Sujata Kumari Muni
Andhra Pradesh, in a first, enacted a law guaranteeing 75 per cent reservation in jobs for locals in private industrial units, factories and joint ventures, including public-private partnership concerns. The enactment adds that if locals lack requisite skills, companies and factories must train locals with the state government’s assistance and hire them.
Fact is, no state can afford to ignore local talent; but shutting the doors to migrant labour force is regressive. This operating model will prove to be more complex and threaten the overall economic and industrial growth of the newly formed state. Of late, many regional satraps are stuck by exclusivity and narrowness endearing parochial consideration or jingoism in mind. This mindset is dominating our political landscape and instances are galore of state governments such as the one in West Bengal dictating preference for Bengali-speaking people over non-Bengalis in employment and Gujarat CM Vijay Rupani promising 80 per cent reservation in jobs for Locals in the industrial and services sector; many other states may follow suit.
According to Census 2011, there are 139 million internal migrants in the country and these are a captive source of labour. Their employment helps them earn and contribute to state GDP. The xenophobic reaction and nativism are often used as an excuse to hide failures of delivery by governments and utter misgovernance.
Sub-nationalism and overindulgence in domestic politics of parochialism are greatest threat to regional peace and stability among states. India suffers from Parochialism which is often trumped by ethnic differences or provincial solidarities. It is nothing but splitting the general population into groups and putting the needs of natives of their own states ahead of those in other states.

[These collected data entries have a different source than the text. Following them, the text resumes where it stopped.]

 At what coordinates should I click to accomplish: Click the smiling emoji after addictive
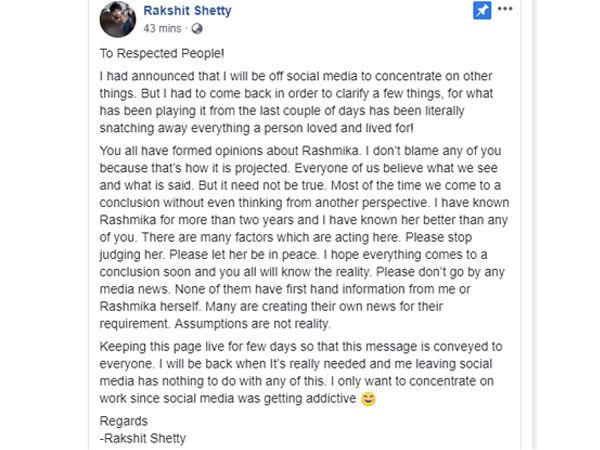point(368,399)
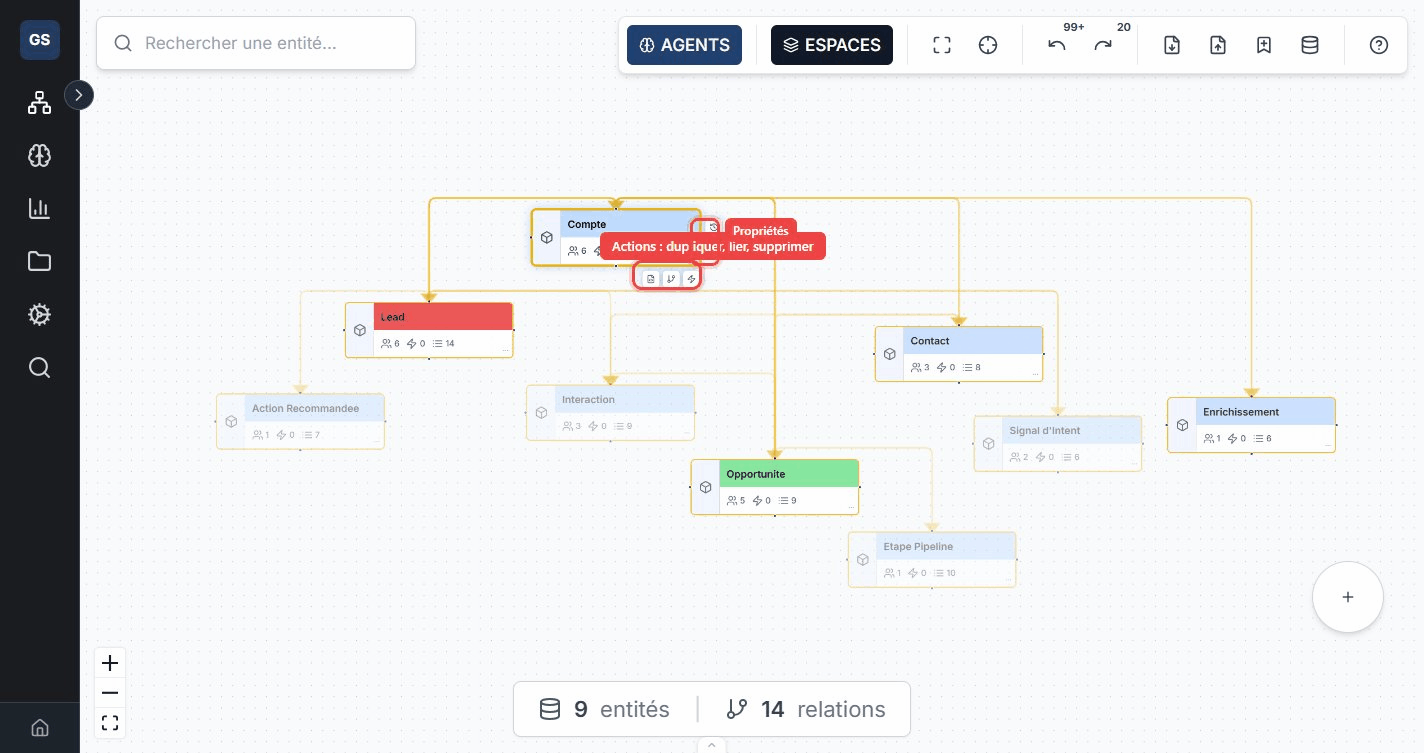Export using the upload-file toolbar icon
This screenshot has width=1424, height=753.
point(1217,45)
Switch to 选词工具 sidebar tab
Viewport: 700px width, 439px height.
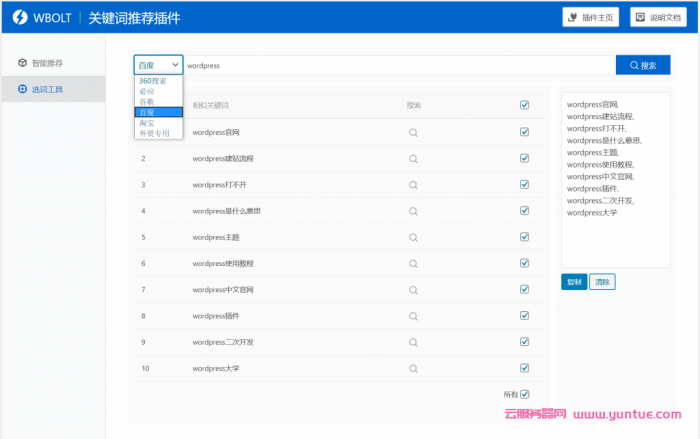[x=46, y=89]
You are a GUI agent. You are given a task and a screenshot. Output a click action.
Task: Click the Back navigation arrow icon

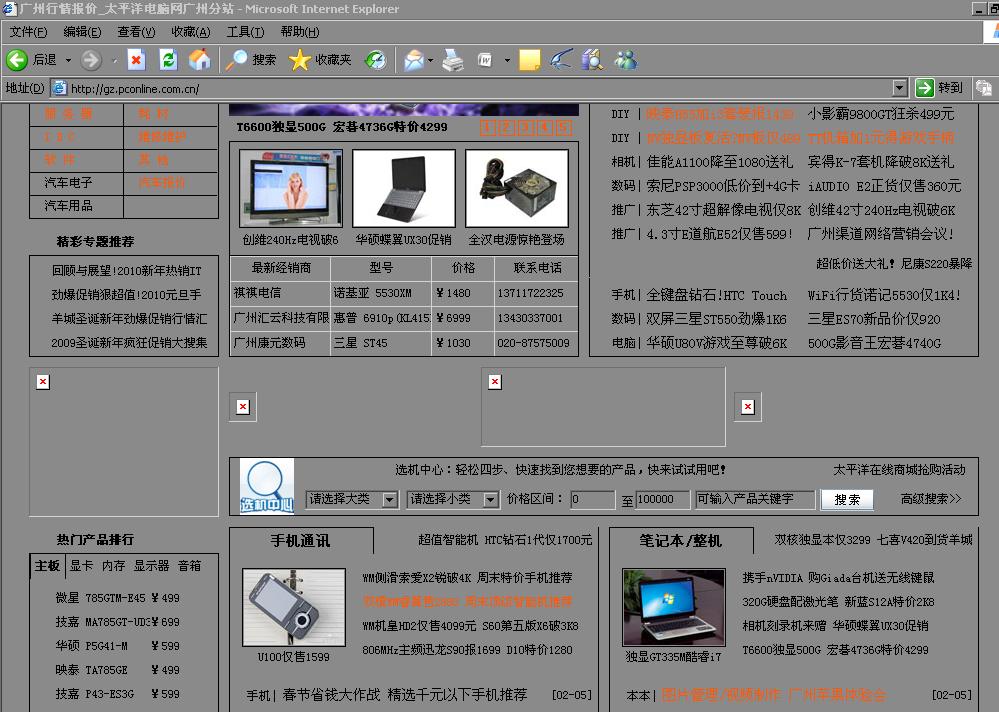(17, 60)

These human-raised barriers are not created overnight. They evolve over a brief period. They are backed by selfish and personal goals at the expense of national interests.
Enacting laws that support such interests are violative of Articles 14 and 16 of the Constitution. Article 19(d) and 19(e) of the Constitution guarantee freedom of movement to Indian citizens within India. In the past, many Indian states have enacted such laws but never implemented it rigorously. Interestingly, Andhra Pradesh has excluded areas such as fertilisers, coal, pharmaceuticals, petroleum, cement and IT Industry from the ambit of its job guarantee. Similarly, while formulating the 100 per cent reservation plan for Kannadigas in blue-collar industries in Karnataka, both infotech and biotech were kept outside their purview. However, no such local reservation has been challenged in any court of law and the Indian constitution contains no provision for non-discriminatory commercial clause. While responding to the changed law, corporates will be busy adjusting the composition of workforce to be quota compliant. However, the number and nature of jobs will remain unaffected. Hence, states must focus more on new job creation.
At a time when Indian states are fiercely competing to attract investment, it would be counter-productive for these states to have discrimination and reservation for sons of the soil. States that roll out such obstacles will lose in the long run, since investments come when compliance costs are low and freedom of hiring employees is high.
To achieve higher growth rate in an economy, there is no substitute to employment of the skilled and challenging professionals. Further, to survive and excel in a globalised world, the country should focus on overall skill development and national goals over regional preferences. The politics of local preference and local defence will dilute the pace of economic growth.
No state can afford to ignore local talent, but shooing away skilled or unskilled migrants is a regressive step. The political compulsions and electoral promises made by politicians are obvious but reservation for natives in the private sector is not an effective model to tackle unemployment and underemployment. Internal migration is of labour is natural as India is a labour surplus country. Many studies have indicated that movement of labour is good for the economy as regions suffering deficit can import labour from surplus states.
The writer is an advocate, with practice at the Supreme Court of India.